| Recorded information |
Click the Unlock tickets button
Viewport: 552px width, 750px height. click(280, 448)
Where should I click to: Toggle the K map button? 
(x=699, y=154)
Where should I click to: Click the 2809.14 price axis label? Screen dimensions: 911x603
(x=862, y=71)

* * *

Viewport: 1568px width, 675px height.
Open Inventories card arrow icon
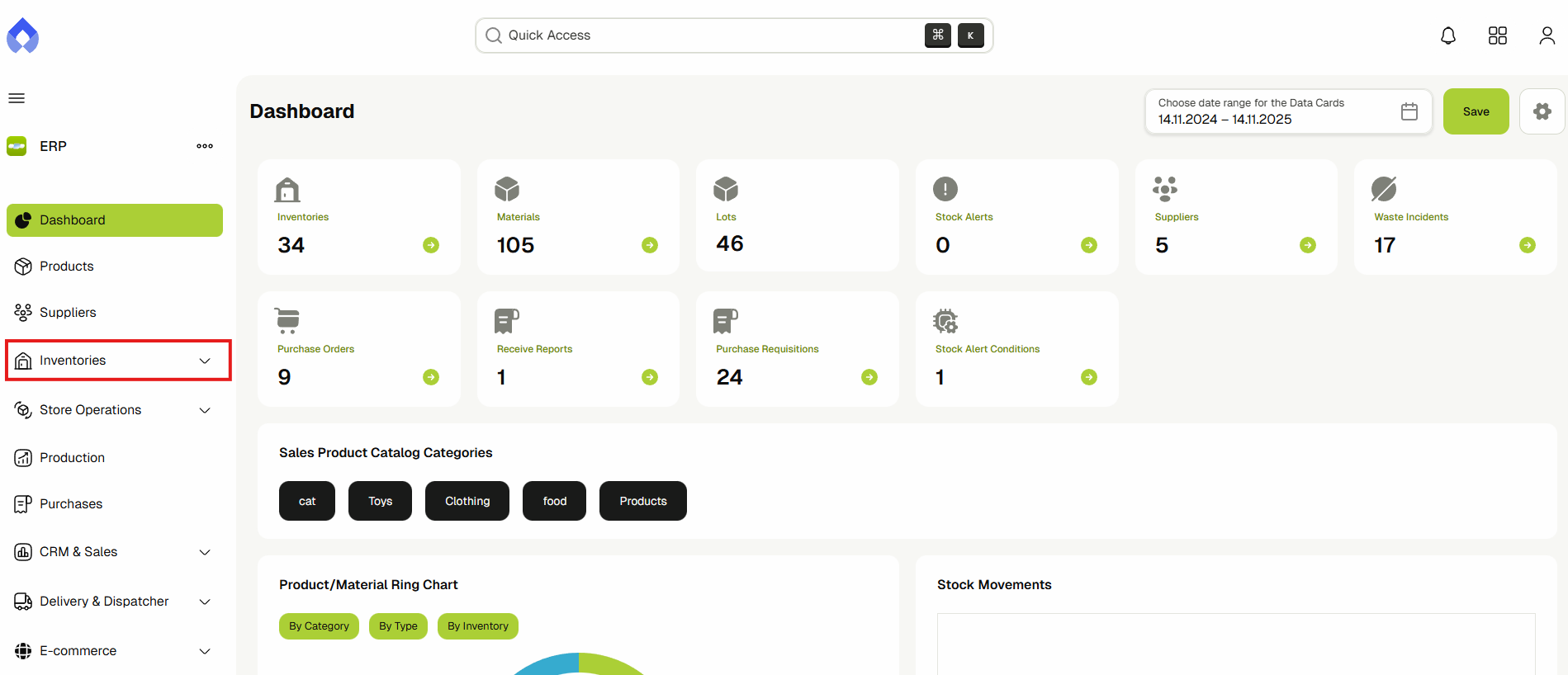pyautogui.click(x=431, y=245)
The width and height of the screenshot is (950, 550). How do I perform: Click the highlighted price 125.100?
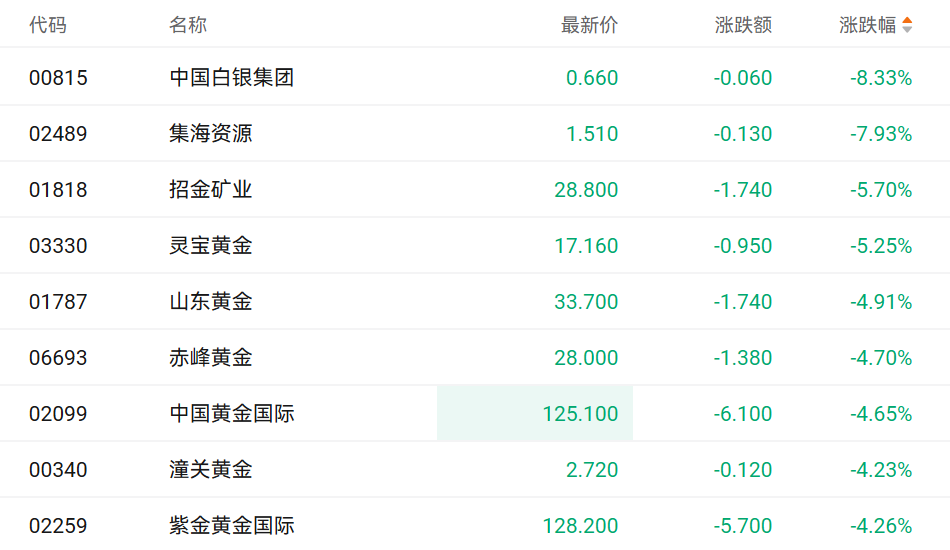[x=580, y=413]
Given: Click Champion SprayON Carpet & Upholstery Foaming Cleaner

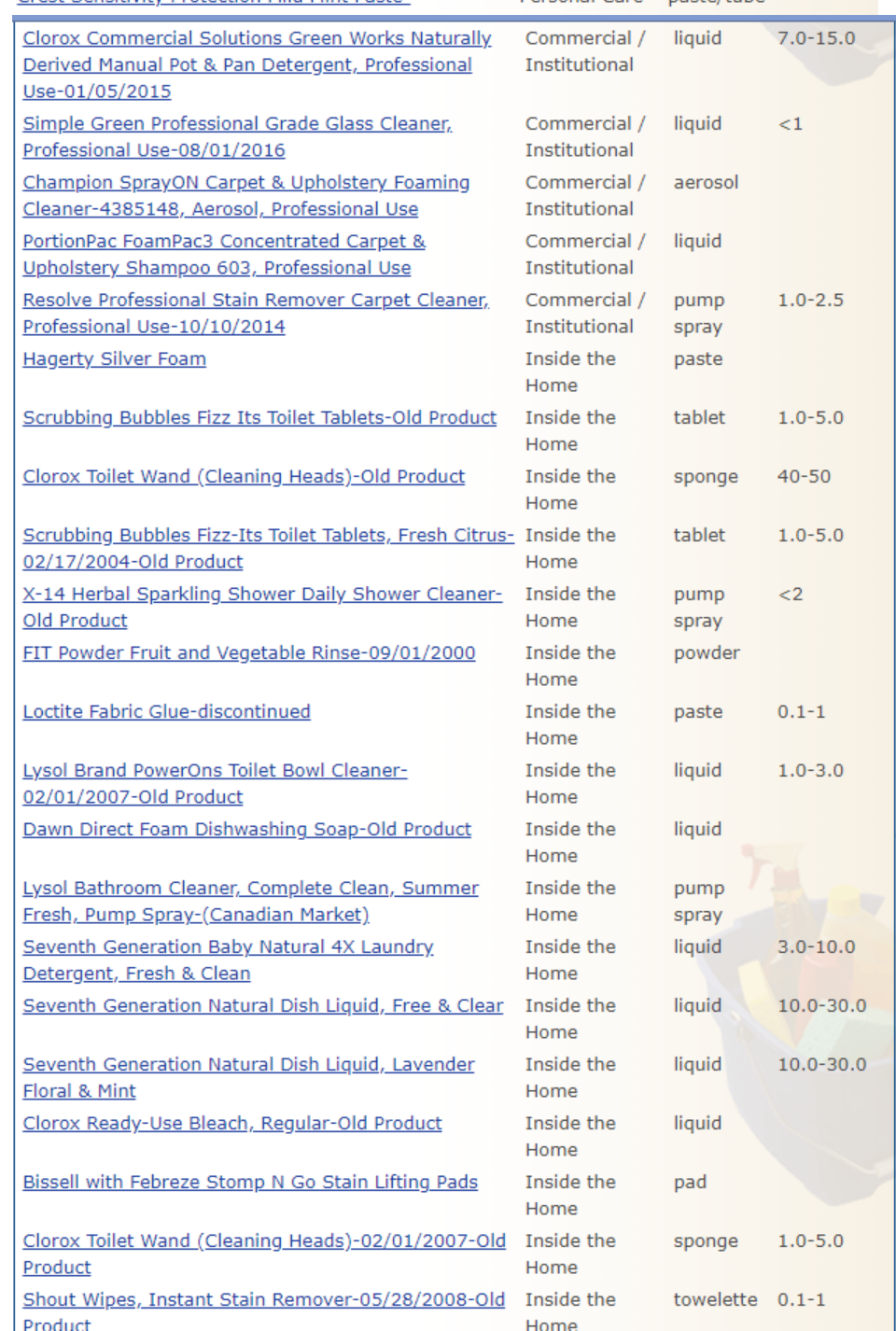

| Exercise |
Reproduce the listing above from the line that holds "Open Inventories card arrow icon" through the line that holds "Given: Click Champion", both included, with the pictures left out.

| Solution for this problem |
Open Inventories card arrow icon
pyautogui.click(x=431, y=245)
The width and height of the screenshot is (950, 550). How do I perform: Click the highlighted price 125.100?
[x=580, y=413]
Given: Click Champion SprayON Carpet & Upholstery Foaming Cleaner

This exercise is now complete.